▶ WHAT YOU SHOULD DO: Reproduce each of the items below verbatim, line for line.

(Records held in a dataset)
______
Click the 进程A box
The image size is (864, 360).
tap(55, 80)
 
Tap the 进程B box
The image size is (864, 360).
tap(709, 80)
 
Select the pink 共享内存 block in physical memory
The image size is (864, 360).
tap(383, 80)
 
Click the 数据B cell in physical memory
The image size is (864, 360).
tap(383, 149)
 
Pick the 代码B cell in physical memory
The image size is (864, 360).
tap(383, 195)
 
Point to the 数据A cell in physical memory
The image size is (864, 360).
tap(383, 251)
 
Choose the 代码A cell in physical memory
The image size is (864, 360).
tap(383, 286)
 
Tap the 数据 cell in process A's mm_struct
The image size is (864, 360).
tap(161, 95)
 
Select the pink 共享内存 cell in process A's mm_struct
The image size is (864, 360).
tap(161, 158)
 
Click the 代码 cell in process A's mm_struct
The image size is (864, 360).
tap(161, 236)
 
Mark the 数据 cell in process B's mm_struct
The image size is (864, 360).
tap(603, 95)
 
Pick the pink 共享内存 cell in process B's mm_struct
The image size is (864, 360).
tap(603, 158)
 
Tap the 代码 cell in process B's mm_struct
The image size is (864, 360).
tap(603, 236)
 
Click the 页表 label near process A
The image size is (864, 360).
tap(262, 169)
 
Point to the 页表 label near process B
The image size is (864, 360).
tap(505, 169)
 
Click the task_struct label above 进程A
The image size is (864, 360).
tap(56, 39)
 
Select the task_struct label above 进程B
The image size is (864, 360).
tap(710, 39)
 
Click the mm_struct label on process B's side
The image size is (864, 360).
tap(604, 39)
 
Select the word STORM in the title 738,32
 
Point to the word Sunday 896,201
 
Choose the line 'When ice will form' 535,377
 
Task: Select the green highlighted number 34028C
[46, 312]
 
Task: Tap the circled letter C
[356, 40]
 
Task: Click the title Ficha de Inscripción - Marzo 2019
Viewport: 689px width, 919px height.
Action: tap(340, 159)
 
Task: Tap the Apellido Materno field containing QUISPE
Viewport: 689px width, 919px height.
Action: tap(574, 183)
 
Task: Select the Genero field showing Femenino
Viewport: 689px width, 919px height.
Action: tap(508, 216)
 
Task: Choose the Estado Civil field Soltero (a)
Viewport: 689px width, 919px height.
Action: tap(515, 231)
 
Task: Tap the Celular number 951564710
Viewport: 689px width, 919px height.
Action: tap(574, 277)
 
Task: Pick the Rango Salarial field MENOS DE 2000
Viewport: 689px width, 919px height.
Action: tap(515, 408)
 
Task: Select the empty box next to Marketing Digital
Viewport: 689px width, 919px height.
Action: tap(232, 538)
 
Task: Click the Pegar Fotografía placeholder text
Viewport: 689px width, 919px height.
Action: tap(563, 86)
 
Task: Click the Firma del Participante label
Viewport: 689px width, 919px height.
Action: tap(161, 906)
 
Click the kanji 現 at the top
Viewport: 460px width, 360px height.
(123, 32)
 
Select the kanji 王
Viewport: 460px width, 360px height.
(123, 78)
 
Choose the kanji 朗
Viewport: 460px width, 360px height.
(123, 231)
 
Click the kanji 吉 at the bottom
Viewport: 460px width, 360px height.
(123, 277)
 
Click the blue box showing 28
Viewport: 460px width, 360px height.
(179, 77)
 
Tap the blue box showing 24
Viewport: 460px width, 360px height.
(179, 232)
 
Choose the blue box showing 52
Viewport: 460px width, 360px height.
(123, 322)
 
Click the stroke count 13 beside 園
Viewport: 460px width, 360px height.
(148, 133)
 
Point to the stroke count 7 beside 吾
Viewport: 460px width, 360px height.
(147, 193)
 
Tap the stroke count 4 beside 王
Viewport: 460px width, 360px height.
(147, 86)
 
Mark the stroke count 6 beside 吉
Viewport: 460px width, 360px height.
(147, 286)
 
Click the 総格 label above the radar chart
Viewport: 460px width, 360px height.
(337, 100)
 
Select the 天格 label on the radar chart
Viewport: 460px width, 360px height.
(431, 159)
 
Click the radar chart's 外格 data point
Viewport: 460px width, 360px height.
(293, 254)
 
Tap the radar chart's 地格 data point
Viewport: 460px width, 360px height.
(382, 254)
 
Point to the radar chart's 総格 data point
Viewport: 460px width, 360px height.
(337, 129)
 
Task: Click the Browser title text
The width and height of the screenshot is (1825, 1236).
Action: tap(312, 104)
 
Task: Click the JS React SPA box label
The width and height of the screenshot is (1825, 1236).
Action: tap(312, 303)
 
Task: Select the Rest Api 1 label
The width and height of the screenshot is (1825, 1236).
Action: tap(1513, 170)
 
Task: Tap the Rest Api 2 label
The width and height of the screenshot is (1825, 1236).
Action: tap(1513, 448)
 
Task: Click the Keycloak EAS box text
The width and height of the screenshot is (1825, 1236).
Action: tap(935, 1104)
______
▶ COMPLETE OUTPUT:
Click the 进程A box
The image size is (864, 360).
tap(55, 80)
 
Tap the 进程B box
The image size is (864, 360).
tap(709, 80)
 
Select the pink 共享内存 block in physical memory
The image size is (864, 360).
tap(383, 80)
 
Click the 数据B cell in physical memory
The image size is (864, 360).
tap(383, 149)
 
Pick the 代码B cell in physical memory
The image size is (864, 360).
tap(383, 195)
 
Point to the 数据A cell in physical memory
The image size is (864, 360).
tap(383, 251)
 
Choose the 代码A cell in physical memory
The image size is (864, 360).
tap(383, 286)
 
Tap the 数据 cell in process A's mm_struct
The image size is (864, 360).
tap(161, 95)
 
Select the pink 共享内存 cell in process A's mm_struct
The image size is (864, 360).
tap(161, 158)
 
Click the 代码 cell in process A's mm_struct
The image size is (864, 360).
tap(161, 236)
 
Mark the 数据 cell in process B's mm_struct
The image size is (864, 360).
tap(603, 95)
 
Pick the pink 共享内存 cell in process B's mm_struct
The image size is (864, 360).
tap(603, 158)
 
Tap the 代码 cell in process B's mm_struct
The image size is (864, 360).
tap(603, 236)
 
Click the 页表 label near process A
The image size is (864, 360).
tap(262, 169)
 
Point to the 页表 label near process B
The image size is (864, 360).
tap(505, 169)
 
Click the task_struct label above 进程A
The image size is (864, 360).
tap(56, 39)
 
Select the task_struct label above 进程B
The image size is (864, 360).
tap(710, 39)
 
Click the mm_struct label on process B's side
The image size is (864, 360).
tap(604, 39)
 
Select the word STORM in the title 738,32
 
Point to the word Sunday 896,201
 
Choose the line 'When ice will form' 535,377
 
Task: Select the green highlighted number 34028C
[46, 312]
 
Task: Tap the circled letter C
[356, 40]
 
Task: Click the title Ficha de Inscripción - Marzo 2019
Viewport: 689px width, 919px height.
Action: tap(340, 159)
 
Task: Tap the Apellido Materno field containing QUISPE
Viewport: 689px width, 919px height.
Action: tap(574, 183)
 
Task: Select the Genero field showing Femenino
Viewport: 689px width, 919px height.
Action: tap(508, 216)
 
Task: Choose the Estado Civil field Soltero (a)
Viewport: 689px width, 919px height.
Action: tap(515, 231)
 
Task: Tap the Celular number 951564710
Viewport: 689px width, 919px height.
Action: tap(574, 277)
 
Task: Pick the Rango Salarial field MENOS DE 2000
Viewport: 689px width, 919px height.
Action: tap(515, 408)
 
Task: Select the empty box next to Marketing Digital
Viewport: 689px width, 919px height.
Action: tap(232, 538)
 
Task: Click the Pegar Fotografía placeholder text
Viewport: 689px width, 919px height.
Action: tap(563, 86)
 
Task: Click the Firma del Participante label
Viewport: 689px width, 919px height.
Action: tap(161, 906)
 
Click the kanji 現 at the top
Viewport: 460px width, 360px height.
(123, 32)
 
Select the kanji 王
Viewport: 460px width, 360px height.
(123, 78)
 
Choose the kanji 朗
Viewport: 460px width, 360px height.
(123, 231)
 
Click the kanji 吉 at the bottom
Viewport: 460px width, 360px height.
(123, 277)
 
Click the blue box showing 28
Viewport: 460px width, 360px height.
(179, 77)
 
Tap the blue box showing 24
Viewport: 460px width, 360px height.
(179, 232)
 
Choose the blue box showing 52
Viewport: 460px width, 360px height.
(123, 322)
 
Click the stroke count 13 beside 園
Viewport: 460px width, 360px height.
(148, 133)
 
Point to the stroke count 7 beside 吾
Viewport: 460px width, 360px height.
(147, 193)
 
Tap the stroke count 4 beside 王
Viewport: 460px width, 360px height.
(147, 86)
 
Mark the stroke count 6 beside 吉
Viewport: 460px width, 360px height.
(147, 286)
 
Click the 総格 label above the radar chart
Viewport: 460px width, 360px height.
(337, 100)
 
Select the 天格 label on the radar chart
Viewport: 460px width, 360px height.
(431, 159)
 
Click the radar chart's 外格 data point
Viewport: 460px width, 360px height.
(293, 254)
 
Tap the radar chart's 地格 data point
Viewport: 460px width, 360px height.
(382, 254)
 
Point to the radar chart's 総格 data point
Viewport: 460px width, 360px height.
(337, 129)
 
Task: Click the Browser title text
The width and height of the screenshot is (1825, 1236).
Action: tap(312, 104)
 
Task: Click the JS React SPA box label
The width and height of the screenshot is (1825, 1236).
Action: tap(312, 303)
 
Task: Select the Rest Api 1 label
The width and height of the screenshot is (1825, 1236).
Action: tap(1513, 170)
 
Task: Tap the Rest Api 2 label
The width and height of the screenshot is (1825, 1236).
Action: tap(1513, 448)
 
Task: Click the Keycloak EAS box text
The width and height of the screenshot is (1825, 1236).
Action: tap(935, 1104)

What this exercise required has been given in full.